Transportasi yang bisa mengantarkan kami ke tempat yang tertera dalam surat, tanpa terjebak kemacetan adalah mobil apung milik kenalan Ambara. Di sini sudah ada transportasi laut selain kapal dan perahu, agar mempercepat perjalanan yang jarak tempuhnya memerlukan waktu berhari-hari. Dengan menggunakan mobil apung, perjalanan yang panjang bisa disingkat menjadi per jam saja. Sayangnya, jumlah pemilik kendaraan ini terbilang sedikit, hanya orang-orang kelebihan penghasilan yang mampu memilikinya.
Di sepanjang perjalanan, aku sering mendengar suara air yang dibelah body mobil bagian depan. Aku sengaja membuka jendela supaya udara segar masuk kedalam dan bisa mengurangi rasa pahit dilidah. Tapi Ambara selalu menegurku untuk menutup jendelanya. Aku tak sudi menurut. Sampai muncul kejadian tidak terduga. Mobil ini ditabrak oleh pengendara liar, menyebabkan kendaraan berputar beberapa kali dan air laut masuk lewat jendela yang tidak aku tutup.
"Bedebah sialan, kukejar kau!" Suara keras umpatan itu membuat aku dan Ambara terkejut, tetapi yang membuat jantung kami hampir berhenti adalah kecepatan mobil yang digas secara mendadak.
Kecepatan ini membuat rasa tidak nyaman dalam perutku, lidahku juga mulai terasa sangat pahit, dan sebuah sisa-sisa makanan pagi tadi berhamburan keluar. Aku cepat-cepat membuangnya ke laut. Tubuhku terasa lemas. Ambara menarik lenganku, bersamaan dengan kaca yang begitu cepat tertutup.
"Jendalanya abang tutup dulu. Agar mobil bisa melaju lebih cepat dan menyusul, si Bajingan depan kita." Aku bisa lihat wajahnya yang merah padam di kaca dalam mobil. Aku juga berasumsi bahwa kecepatan ini bisa mengalahkan kereta cepat di darat. Sekarang perutku mulai berulah lagi.

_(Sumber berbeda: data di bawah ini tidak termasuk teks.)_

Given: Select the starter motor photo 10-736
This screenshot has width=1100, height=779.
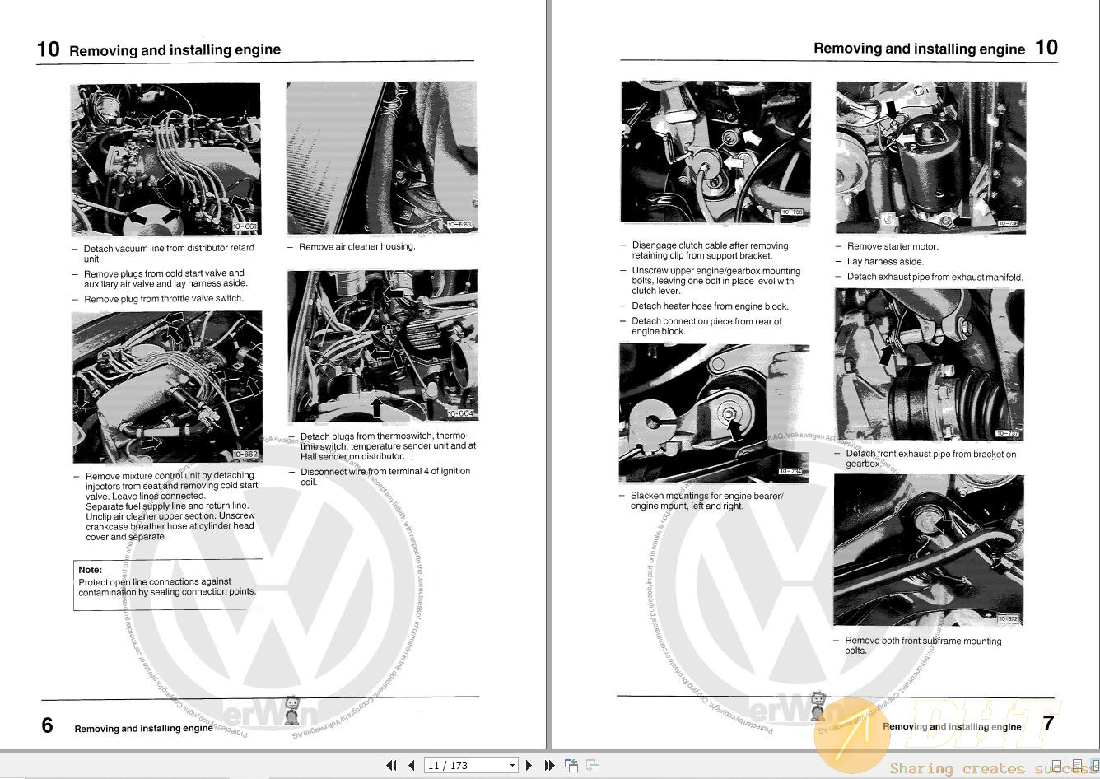Looking at the screenshot, I should (x=930, y=156).
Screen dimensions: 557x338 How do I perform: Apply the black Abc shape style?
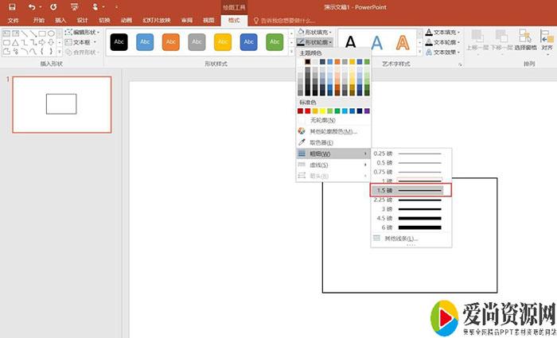[x=119, y=41]
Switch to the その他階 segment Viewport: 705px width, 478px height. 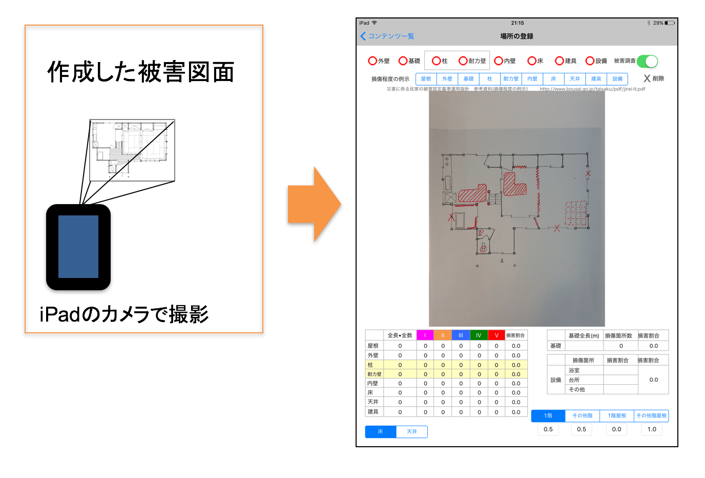click(582, 415)
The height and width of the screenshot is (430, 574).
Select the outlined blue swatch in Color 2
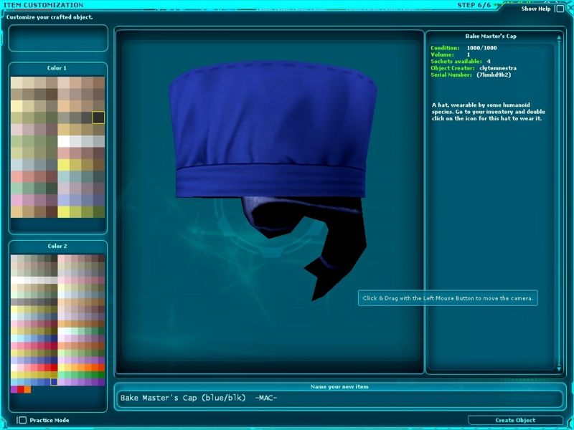(x=54, y=381)
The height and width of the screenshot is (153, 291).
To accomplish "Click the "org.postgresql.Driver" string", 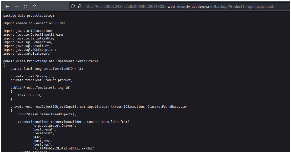I will (54, 126).
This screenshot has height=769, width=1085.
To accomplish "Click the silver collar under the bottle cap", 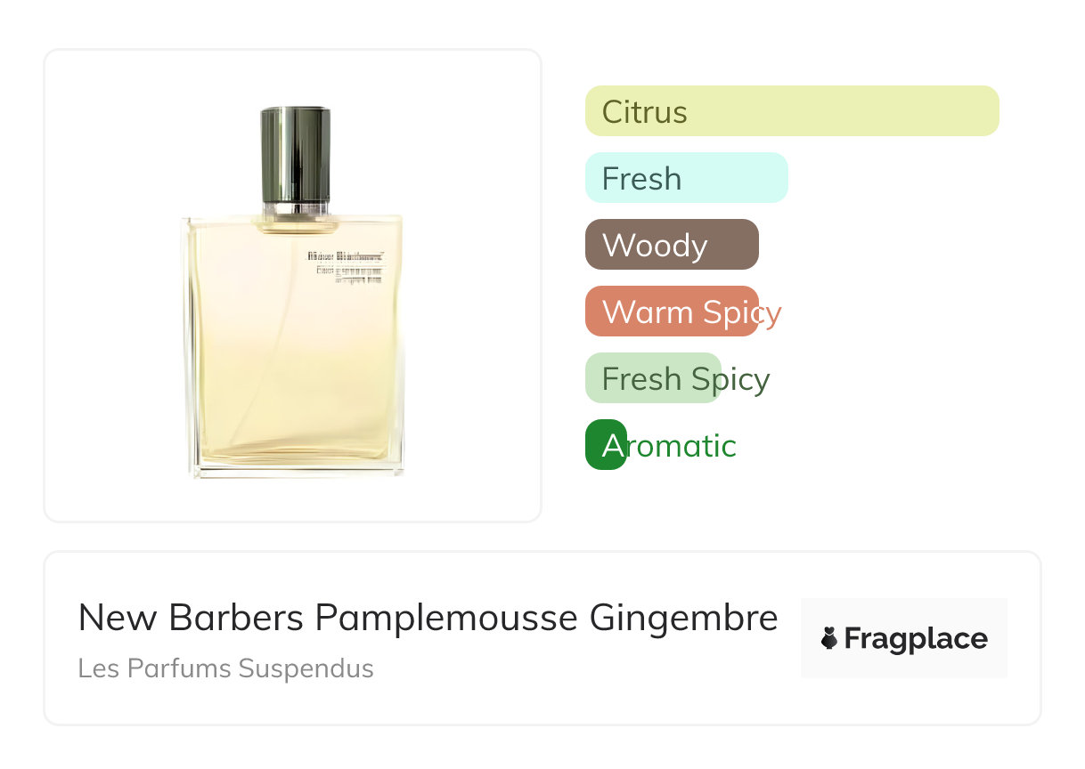I will point(296,210).
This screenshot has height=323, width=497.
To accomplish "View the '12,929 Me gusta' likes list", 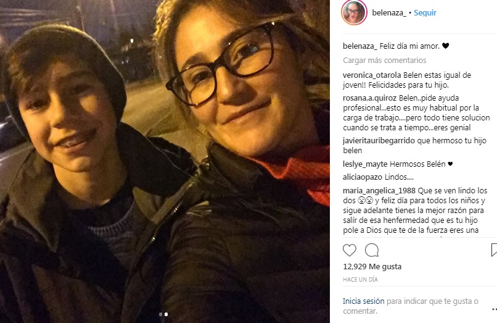I will click(x=372, y=266).
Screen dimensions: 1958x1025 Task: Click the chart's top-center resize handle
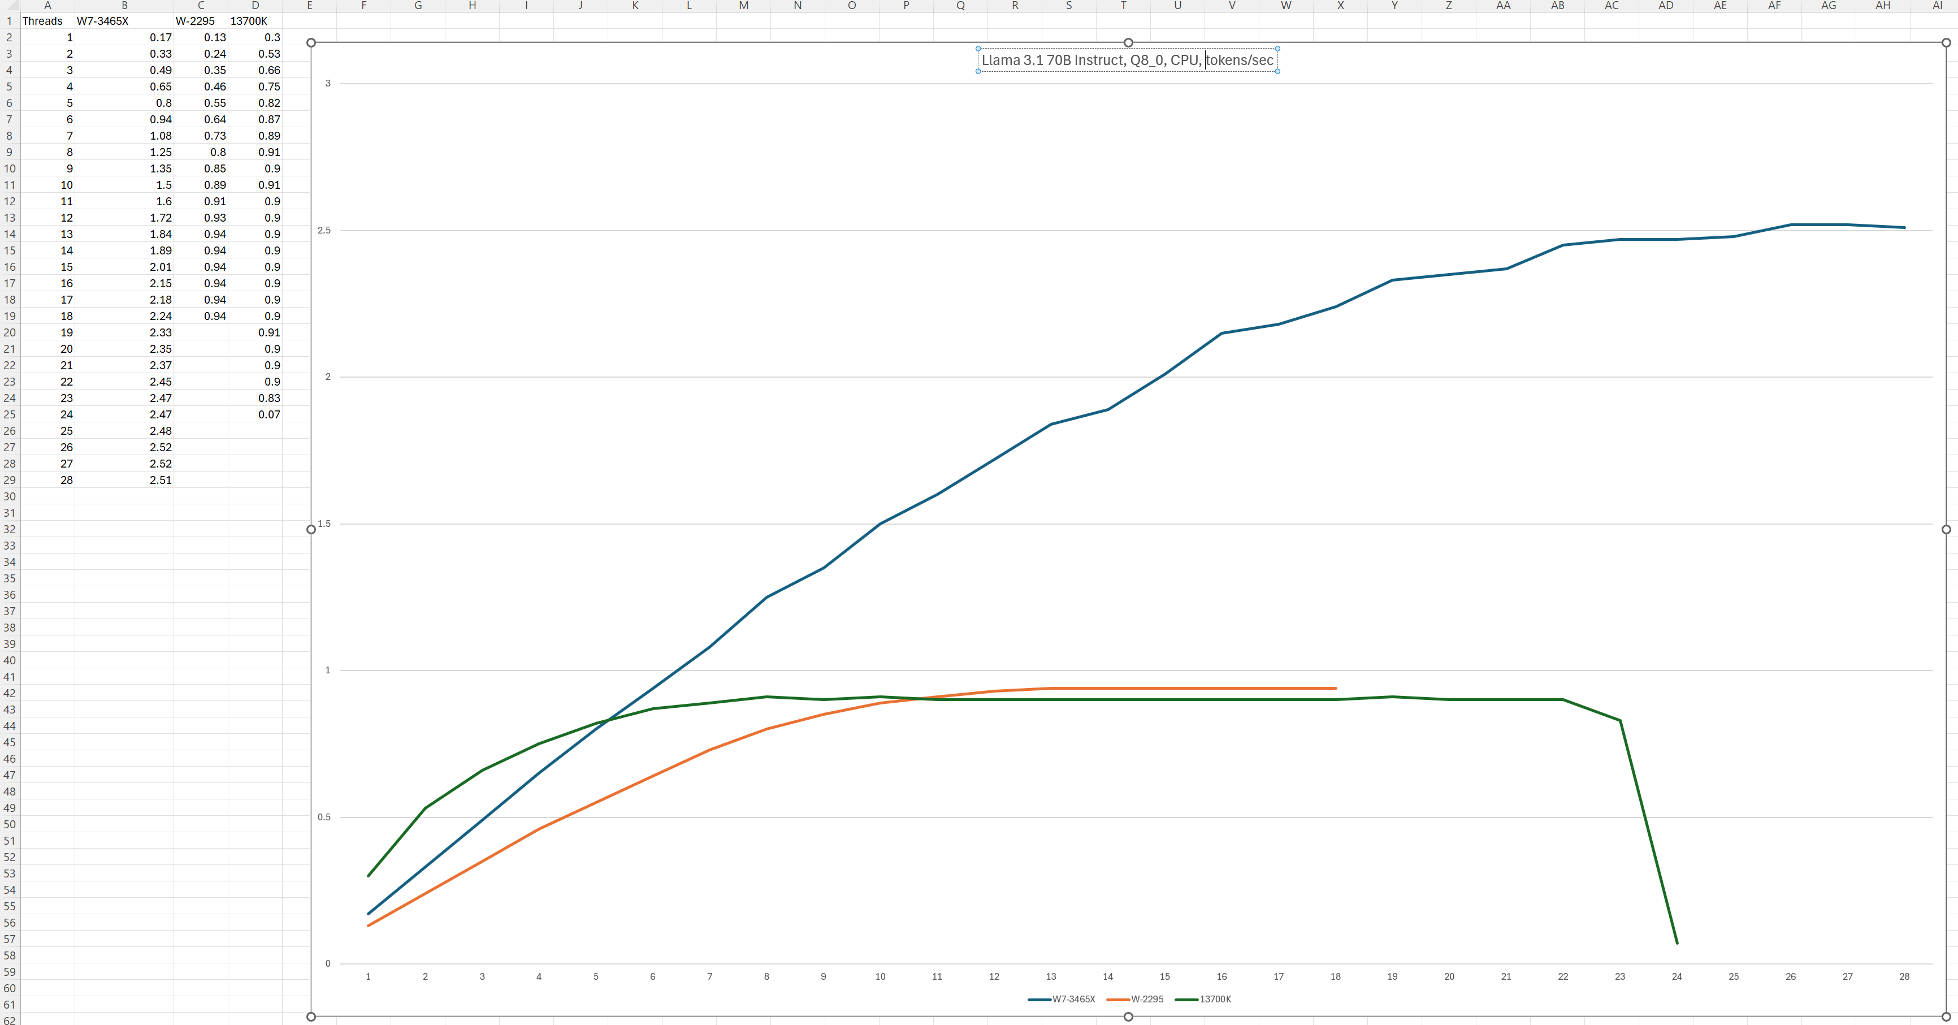[x=1128, y=43]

Aku berusaha menahannya sebisaku, tapi guncangan pada mobil membuat perutku ingin berulah kembali. Pada saat mobil berbelok tajam, tubuhku membentur lengan Ambara. Di keadaan yang tidak tertahankan, semua usahaku berakhir sia-sia. Terdengar suara menjijikan dari mulutku disertai cairan lengket, lengkap dengan nasi dan lauknya yang sudah tercerna.
Ambara menahan tubuhku yang lemas. Dia menatap ke arah depan dan berkata, "Apa ini sifat aslimu, pria pemarah yang mementingkan emosi dari pada keselamatan penumpangnya. Jika Luna tau, mungkin tidak akan ada kesempatan untukmu mengambil hatinya."
Si pengemudi—kenalan Ambara—menatap ke arah kami. Ekspresinya seperti orang yang merasa sangat bersalah, lalu menangis dan memohon pada Ambara untuk tidak memberitahukan kejadian ini pada Luna. Dia juga berjanji akan menjadi kakak ipar yang baik untuk Ambara dimasa mendatang.